Power

Fifth Circuit Refuses to Re-Hear Challenge To Texas Omnibus Anti-Abortion Law

The Fifth Circuit Court of Appeals in New Orleans announced Thursday that it would deny Texas abortion providers' request for the entire court to re-hear a year-old challenge to the state's omnibus anti-abortion law.

The Fifth Circuit Court of Appeals in New Orleans announced Thursday that it would deny Texas abortion providers' request for the entire court to re-hear a year-old challenge to the state's omnibus anti-abortion law. Court via Shutterstock

The Fifth Circuit Court of Appeals in New Orleans announced Thursday that it would deny Texas abortion providers’ request for the entire court to re-hear a year-old challenge to the state’s omnibus anti-abortion law.

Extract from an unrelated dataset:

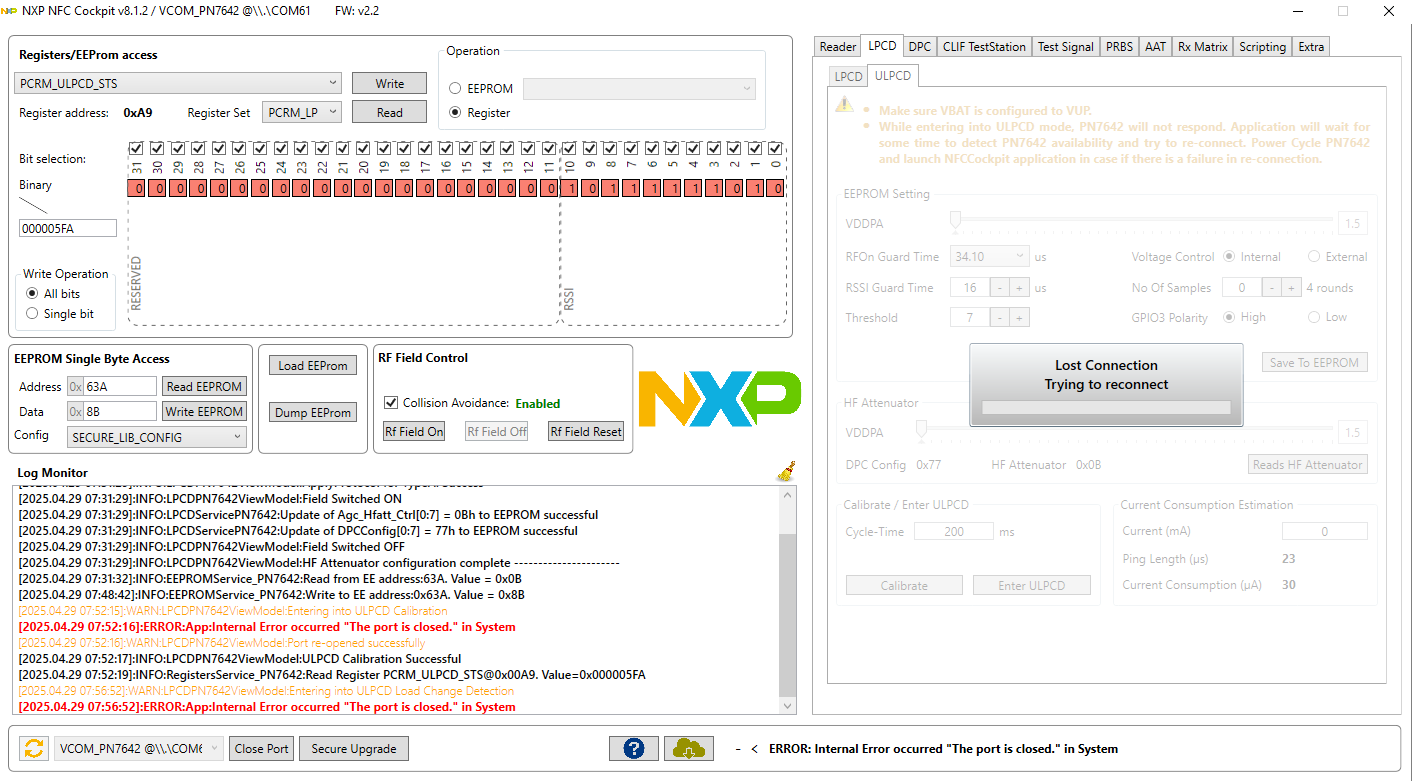The width and height of the screenshot is (1412, 781).
Task: Select the EEPROM operation radio button
Action: (454, 87)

HB 2 was signed into law in September 2013 after weeks of protest at the state capitol that included a 13-hour filibuster by Texas state Sen. Wendy Davis.

A three-judge, all Republican-appointee panel had heard the case earlier this year and ruled that the State of Texas could continue to enforce parts of HB 2 that severely restrict the prescription of medication abortion and require abortion-providing physicians to have admitting privileges at hospitals within 30 miles of where they perform procedures.

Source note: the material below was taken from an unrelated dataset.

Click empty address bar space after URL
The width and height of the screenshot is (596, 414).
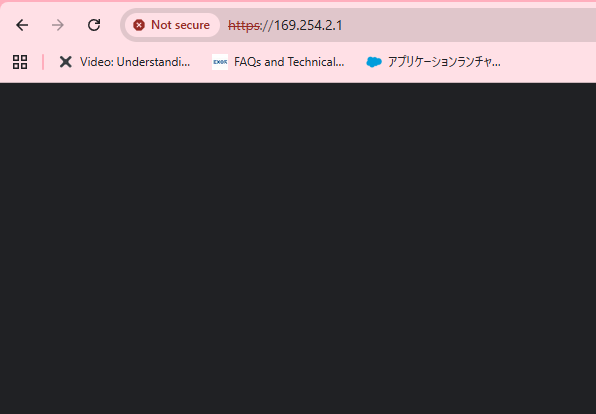point(468,25)
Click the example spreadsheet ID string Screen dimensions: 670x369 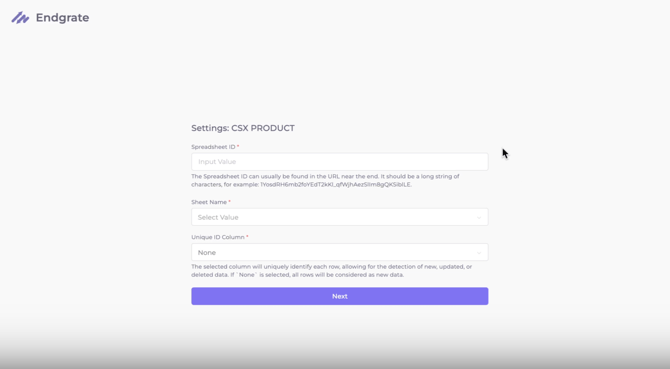[x=336, y=184]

The American Civil Liberties Union, Planned Parenthood, and the Center for Reproductive Rights, along with independent Texas abortion providers, then asked the Fifth Circuit to re-hear their case, this time not before a three-judge panel but before the entire court, or “en banc.”

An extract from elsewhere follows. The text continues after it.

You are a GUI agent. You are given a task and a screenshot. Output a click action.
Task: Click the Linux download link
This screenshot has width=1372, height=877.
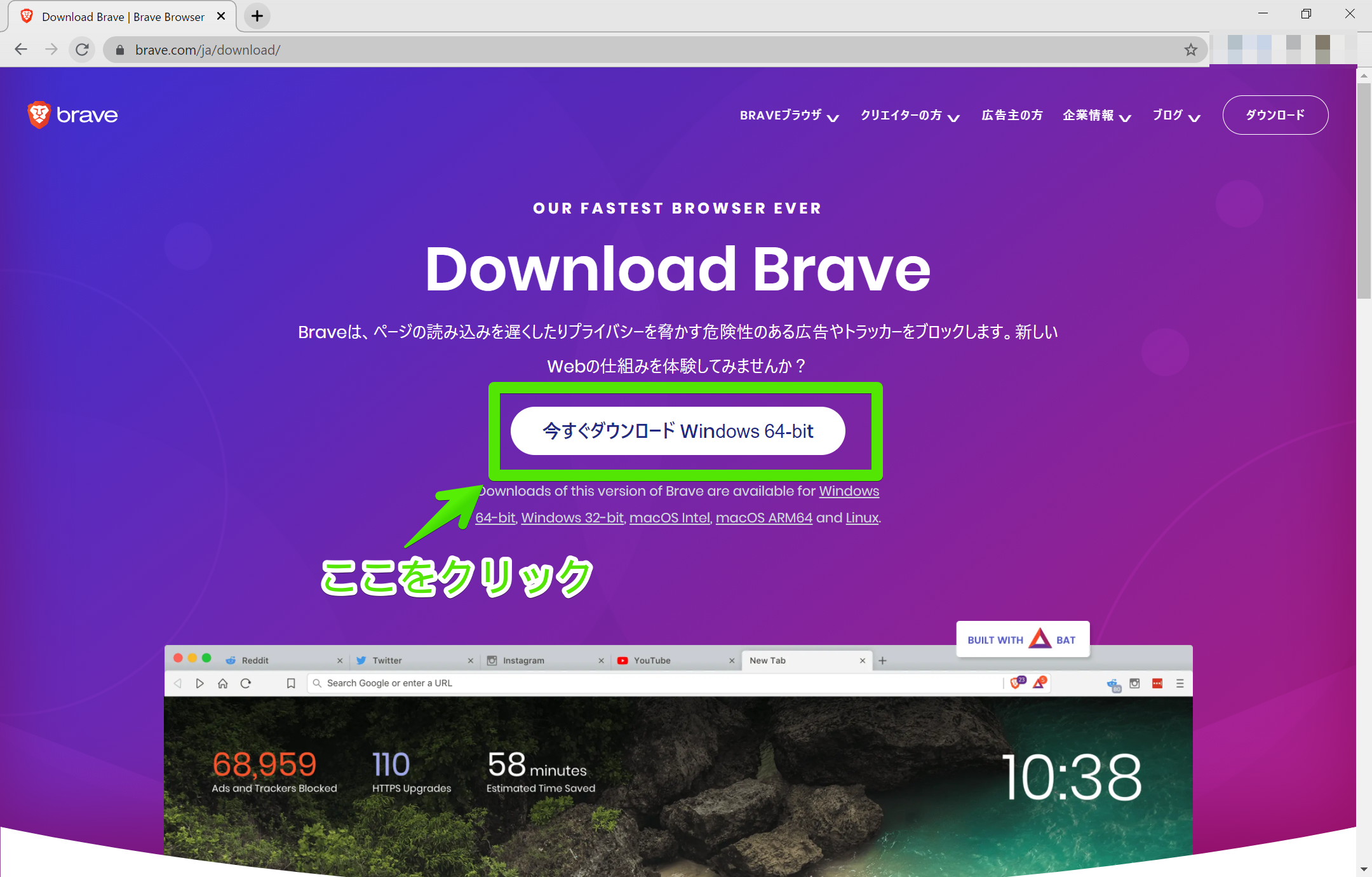coord(861,517)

Thursday’s denial was accompanied by a strongly worded dissent authored by Judge James Dennis, a Clinton appointee who described the three-judge panel’s earlier ruling on the case as a “perversion of the undue burden standard.”

Dennis wrote that the previous panel ruling contained “serious constitutional errors,” adding that his colleagues’ “abject deference” to the defendant State of Texas “annihilates any ‘real substance’ to the vital individual constitutional interest at stake.”

Of the 15 sitting justices, just three—all Democratic appointees—voted to re-hear the case en banc. Two additional Democratic appointees—Judges Higginson and Stewart, put in place by Presidents Obama and Clinton, respectively—voted against re-hearing, along with ten Republican-appointed justices.

After the Fifth Circuit’s initial panel ruling concerning the admitting privileges provision, about one-third of Texas’ legal abortion providers, including all providers in the Rio Grande Valley, closed their doors when doctors were unable to obtain privileges at local hospitals.

At least one Dallas hospital was targeted for public protest by anti-choice groups who said they would begin picketing if privileges were awarded to abortion-providing physicians.

Judge Dennis, in his dissent, said that by refusing to re-hear the case, “a majority of this court effectively ensures that laws, like the Texas law challenge here, that substantially chop away at a woman’s right to a previability abortion, will be given only a modicum of scrutiny.”

That, wrote Dennis, amounts to “essentially giving states carte blanche with respect to the regulation of the right to an abortion.”

The Center for Reproductive Rights, which represents Texas abortion providers in this and a subsequent challenge to HB 2 that is also currently before the Fifth Circuit court, issued a statement Thursday calling the Fifth Circuit’s en banc denial a “threat to the well-being of millions of women.”

Texas abortion providers and their representatives at the ACLU, Planned Parenthood, and the Center for Reproductive Rights must now look to the Supreme Court for relief.